L'11 marzo 2011 lo tsunami prodotto da un terremoto colpì la costa orientale del Giappone provocando (anche) il peggior disastro nucleare dai tempi di Chernobyl (26 aprile 1986).
L'onda che ha colpito la centrale nucleare di Fukushima ha messo fuori uso due reattori e gli impianti di raffreddamento di almeno una piscina di stoccaggio del combustibile esausto, con conseguenze drammatiche, che hanno portato all'evacuazione di oltre 100.000 persone che probabilmente non potranno mai rientrare nelle loro case.
Messi di fronte alle conseguenze di un disastro nucleare, era sembrato che i leader politici di tutto il mondo volessero procedere alla progressiva, ma definitiva, denuclearizzazione. Tuttavia, anche se gli investimenti in queste tecnologie hanno subito una iniziale battuta d'arresto, in particolare in Occidente, oggi sono ripresi: come si può vedere dal grafico, sono centinaia i rettori operativi e decine quelli in costruzione.
Fukushima o no, l'energia nucleare nel mondo cresce, soprattutto in Asia. Solamente in Cina i reattori in costruzione sono 24: in attività aumenteranno la capacità elettronucleare del Paese del 66%.

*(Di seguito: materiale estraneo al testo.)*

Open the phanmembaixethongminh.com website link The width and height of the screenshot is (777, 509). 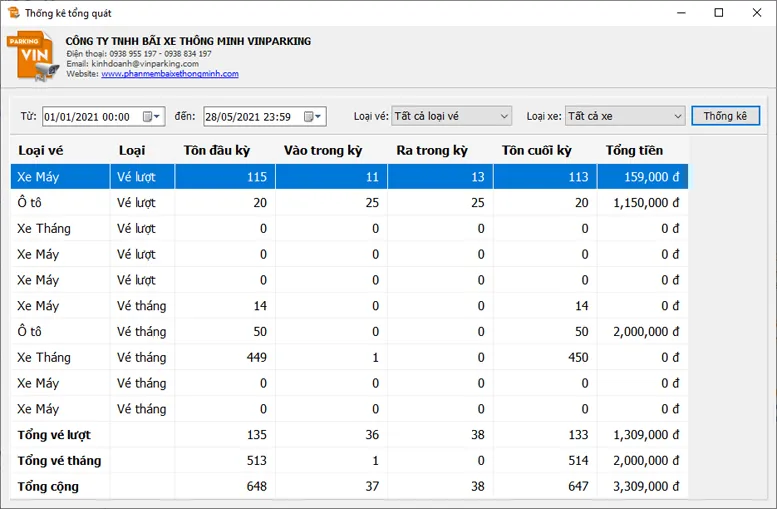[x=169, y=74]
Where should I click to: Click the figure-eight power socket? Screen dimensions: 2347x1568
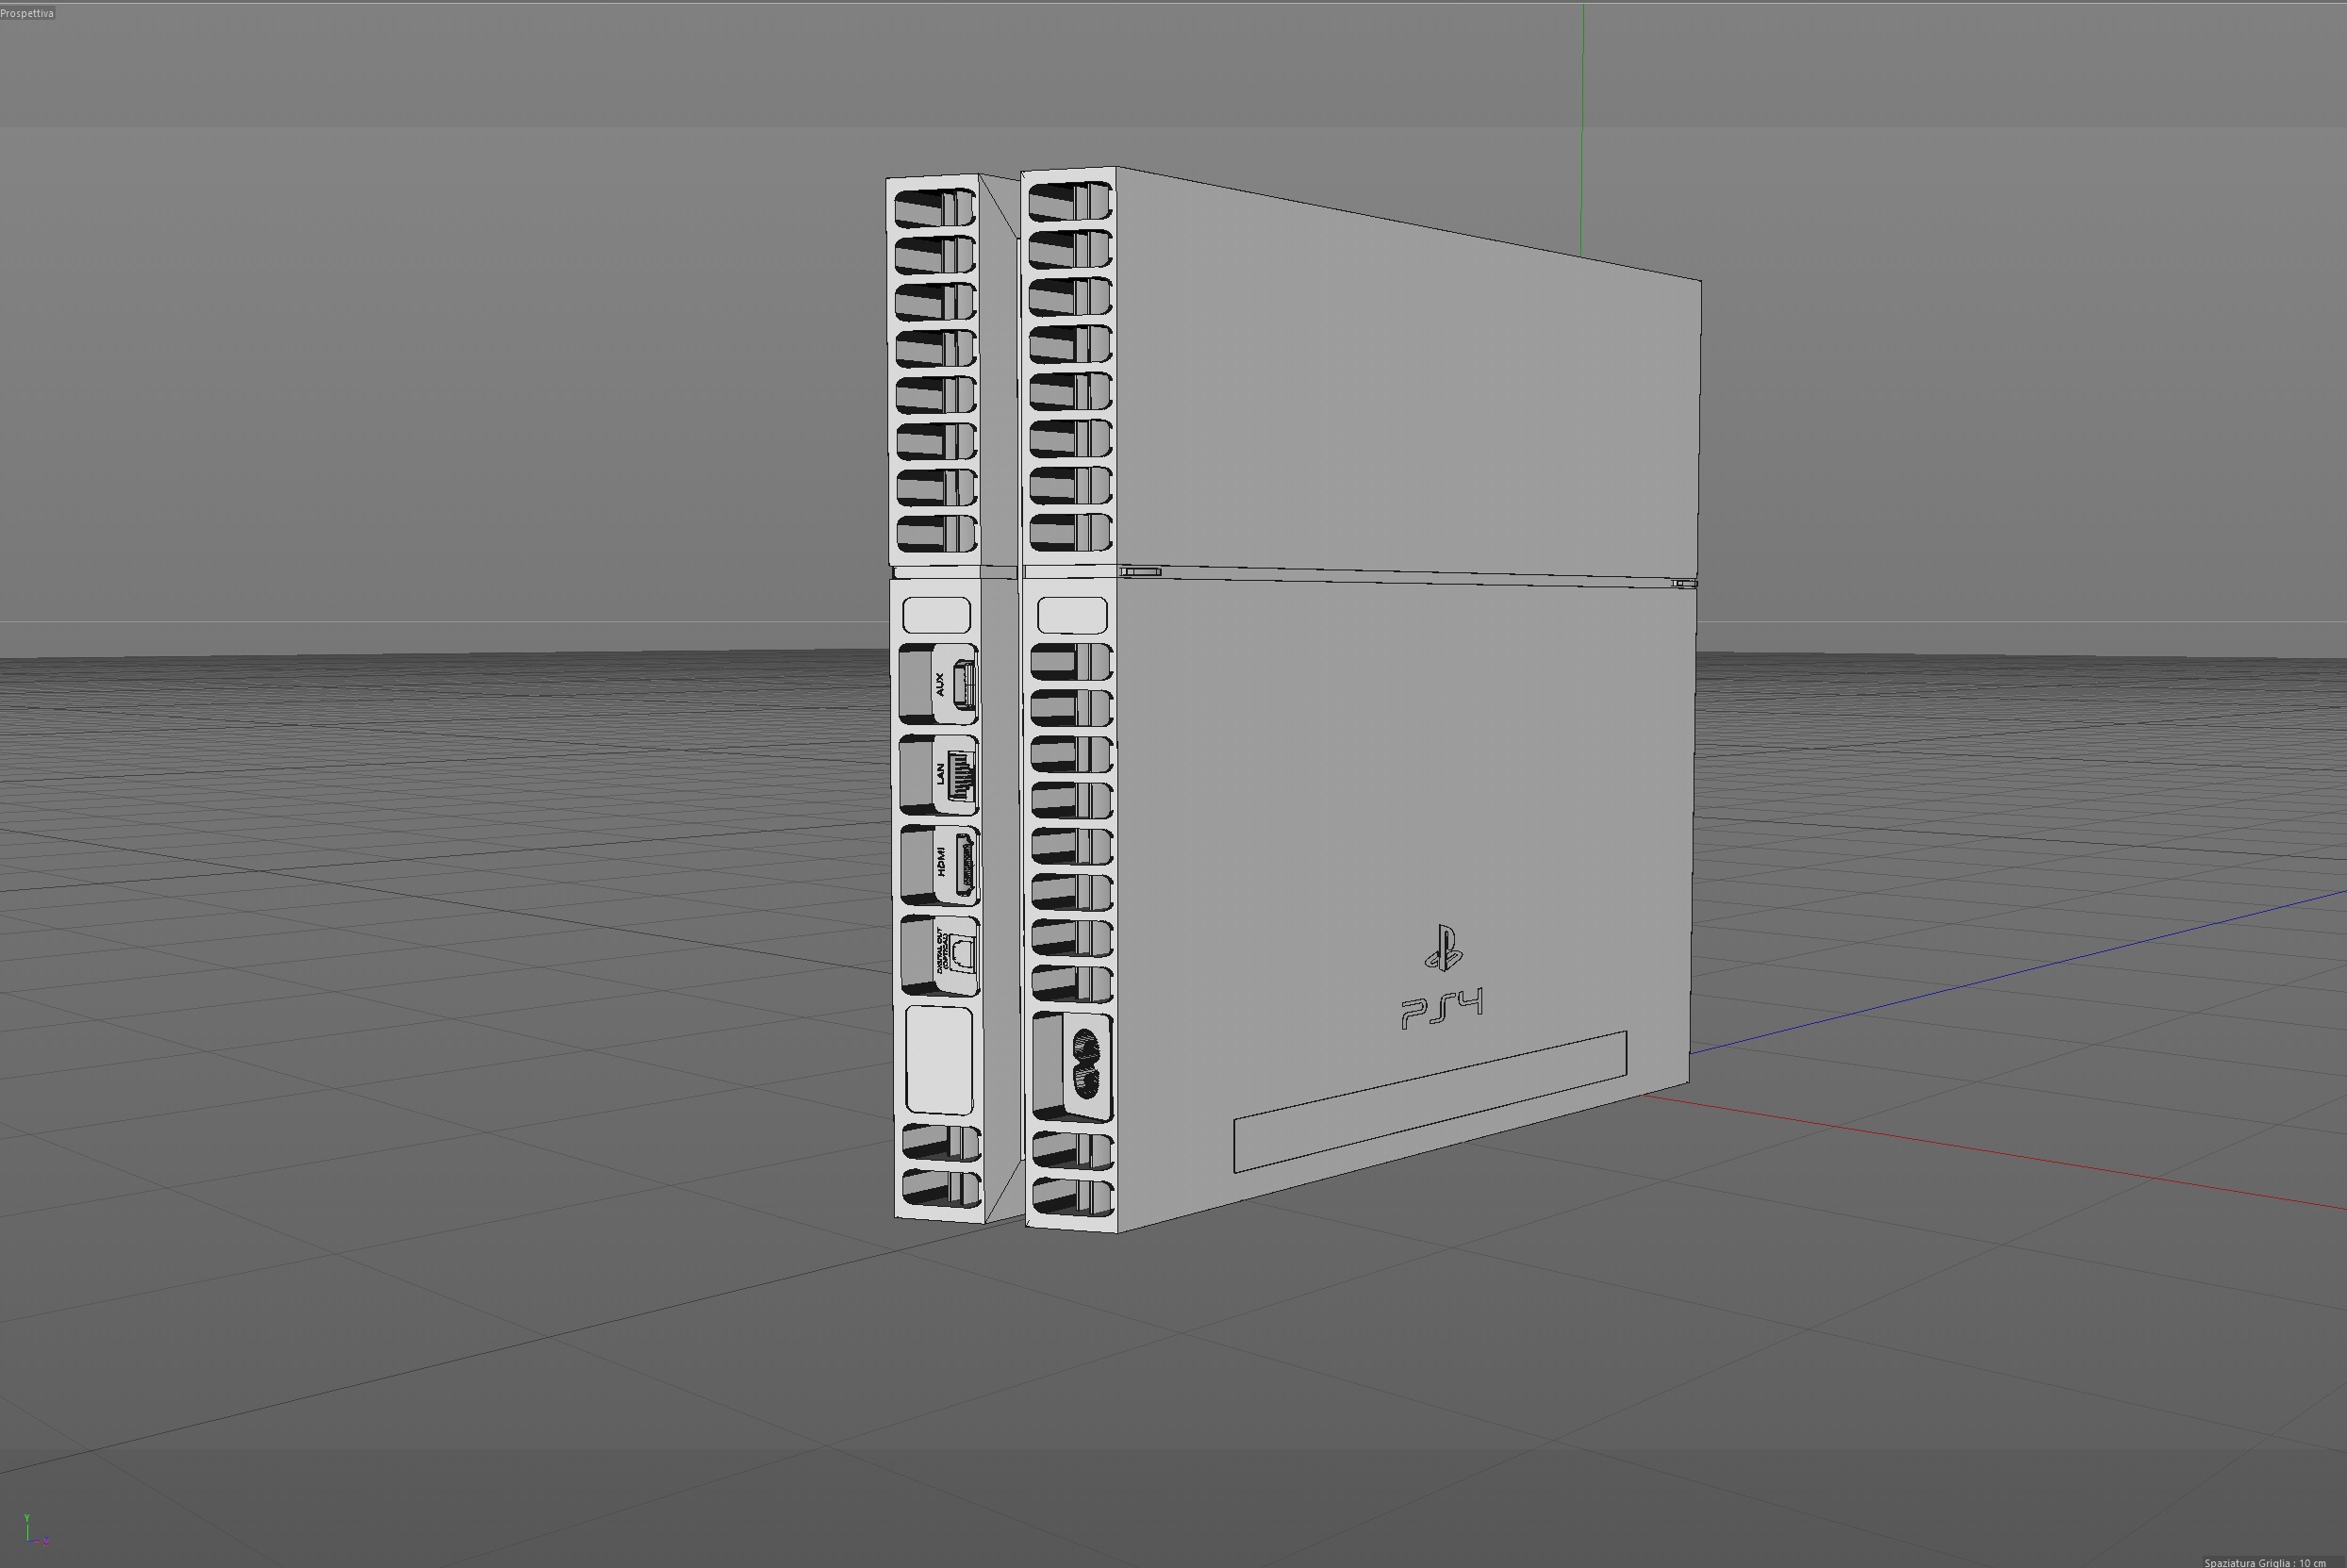tap(1084, 1064)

Ancora oggi la situazione a Fukushima è critica: non solo è impossibile fare previsioni per un ritorno alla normalità, ma in futuro potrebbero esserci altre e ancora più serie conseguenze. Tuttavia per molti Paesi, in particolare per le economie in rapida crescita e affamate di energia, il nucleare è una soluzione, spesso rivestita anche da motivazioni ambientaliste che fanno riferimento alla necessità di ridurre le emissioni prodotte dagli impianti a combustibili fossili.